EXERCISE DETAILS: How many lines in the material below contain the word "Instruction"? Give only the number.
____________________
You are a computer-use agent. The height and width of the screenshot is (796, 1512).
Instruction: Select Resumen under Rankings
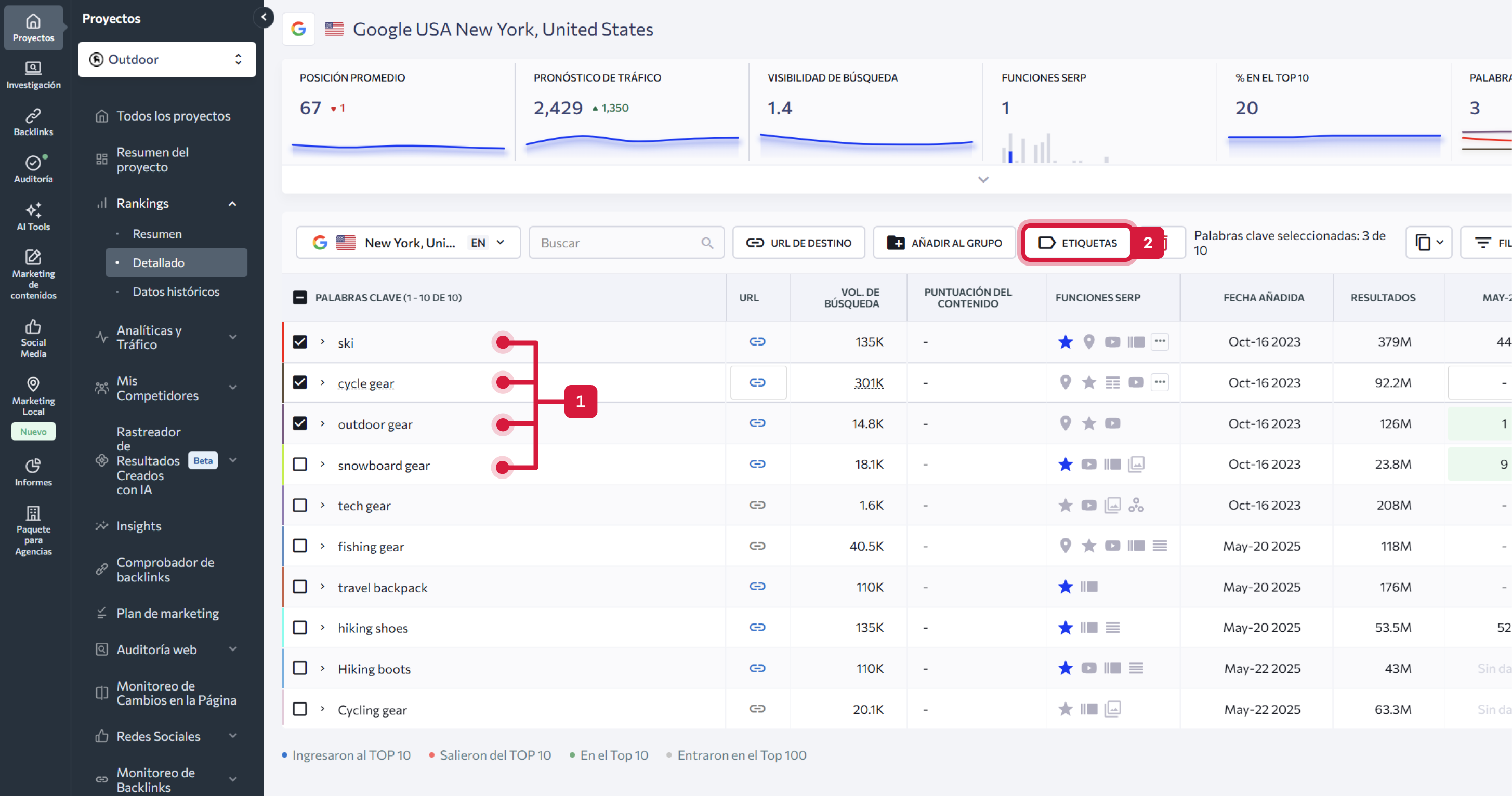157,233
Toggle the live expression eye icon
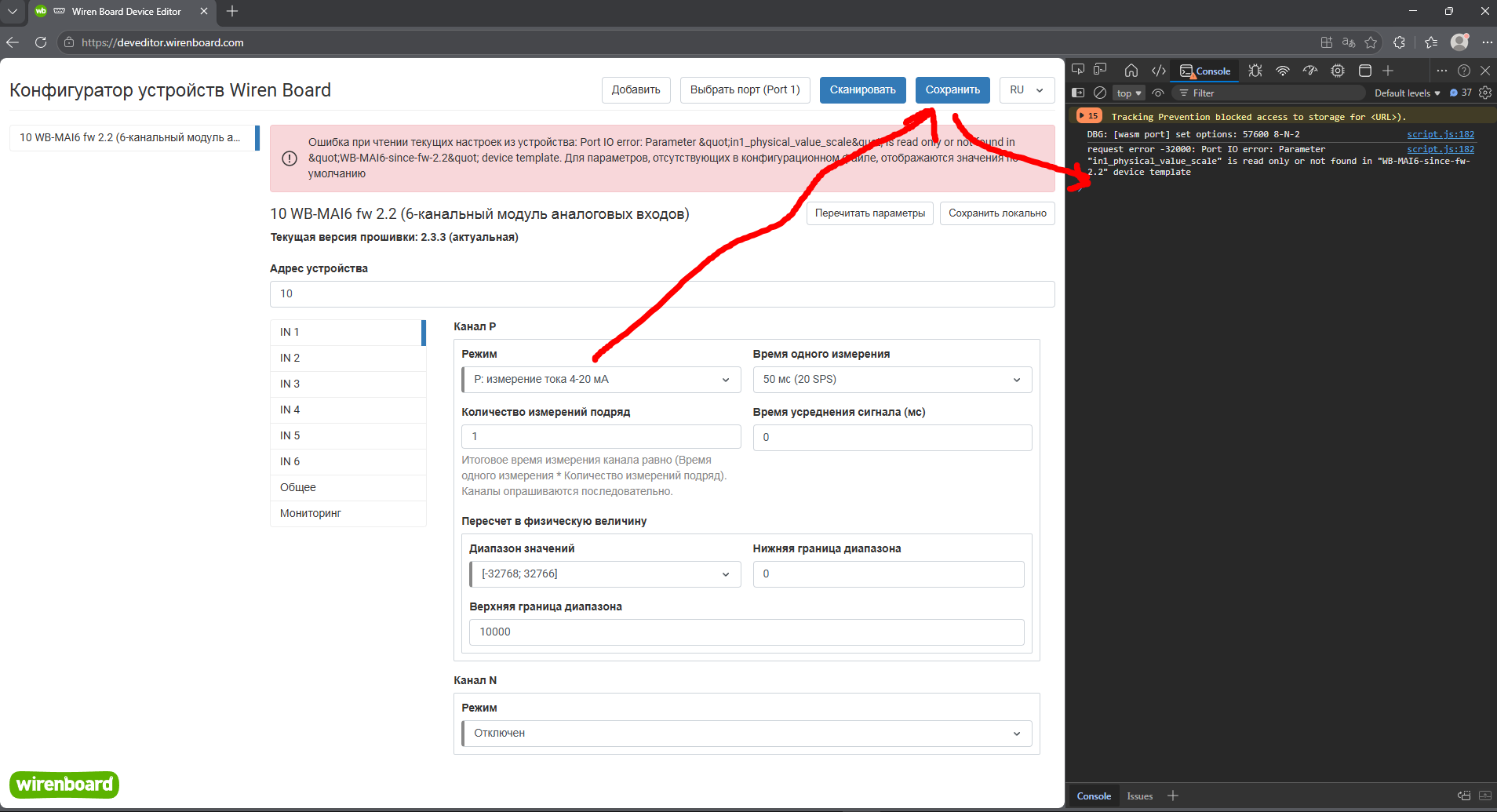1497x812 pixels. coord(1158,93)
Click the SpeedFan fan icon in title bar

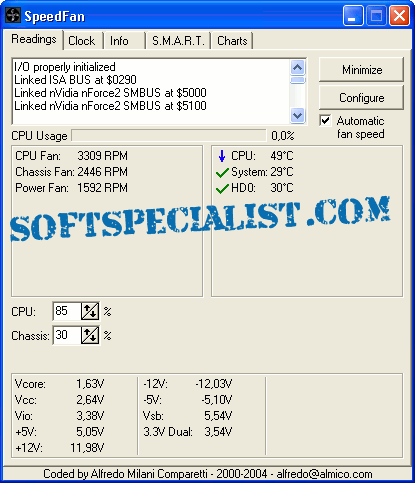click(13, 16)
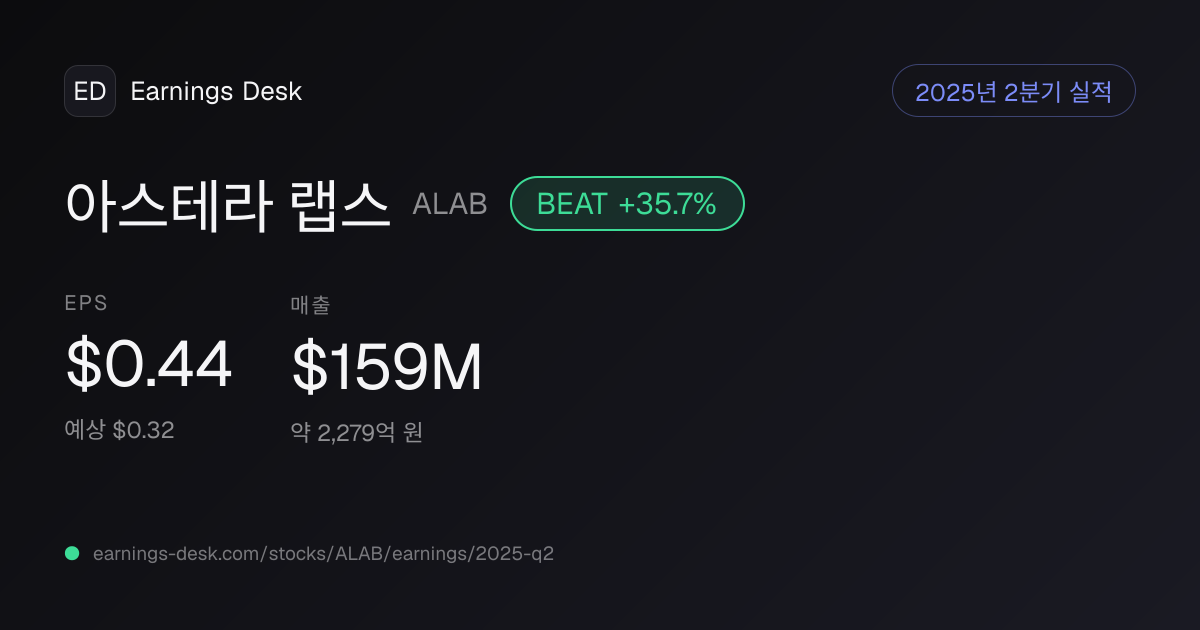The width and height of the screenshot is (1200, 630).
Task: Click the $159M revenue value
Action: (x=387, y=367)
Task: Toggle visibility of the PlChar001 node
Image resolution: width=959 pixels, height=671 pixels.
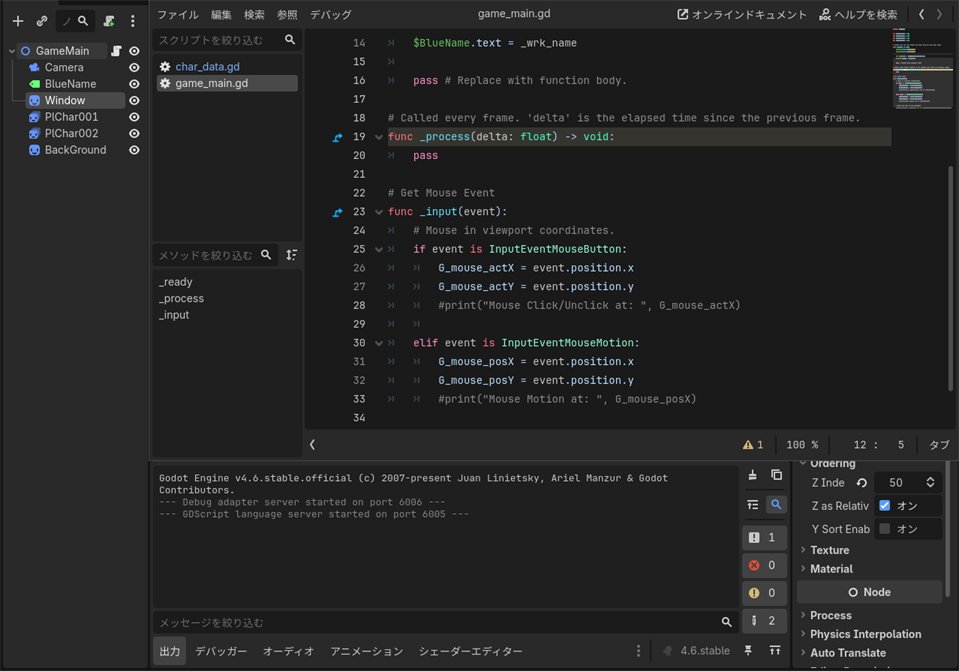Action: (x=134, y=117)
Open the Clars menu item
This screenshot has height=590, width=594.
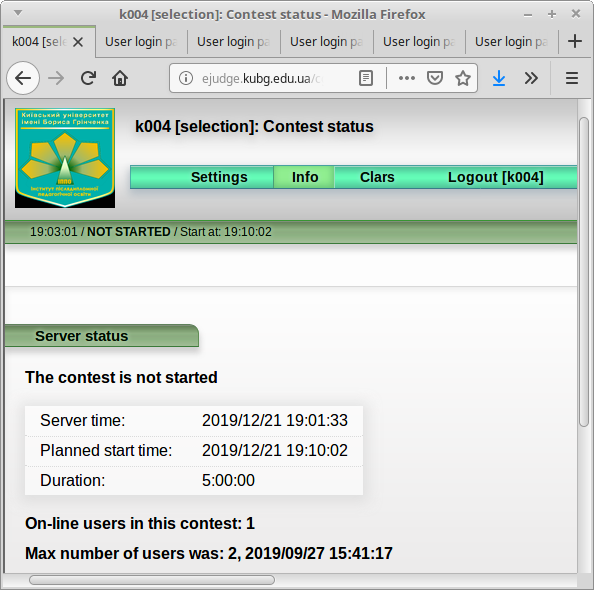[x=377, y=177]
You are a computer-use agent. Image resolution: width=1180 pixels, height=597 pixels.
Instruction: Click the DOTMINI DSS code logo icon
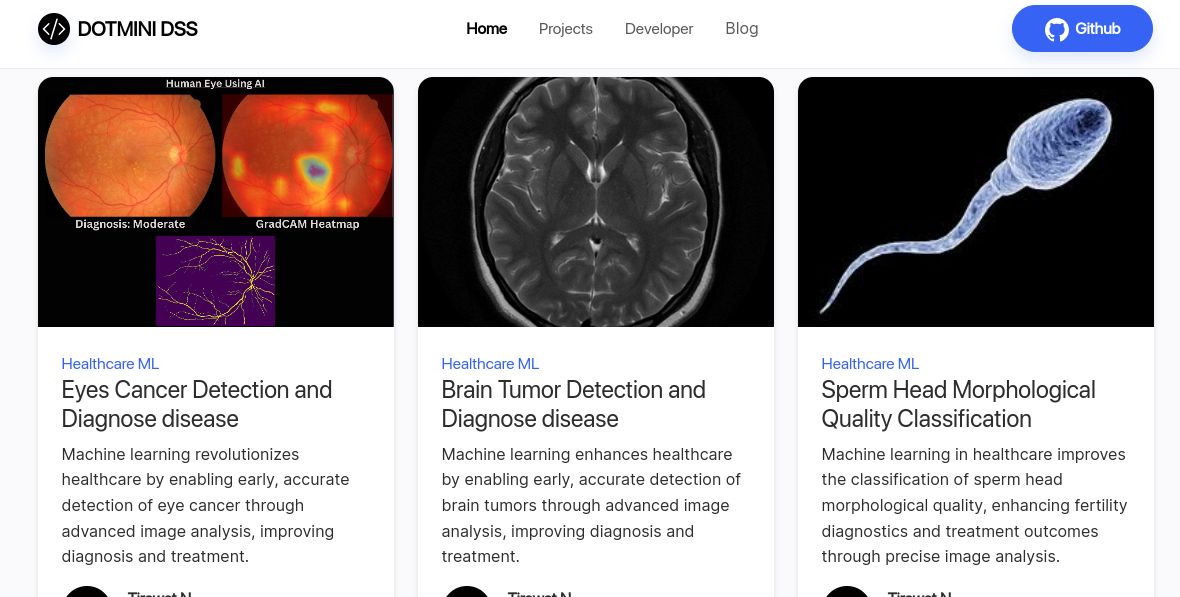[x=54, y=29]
____________________
OUTPUT BELOW: 2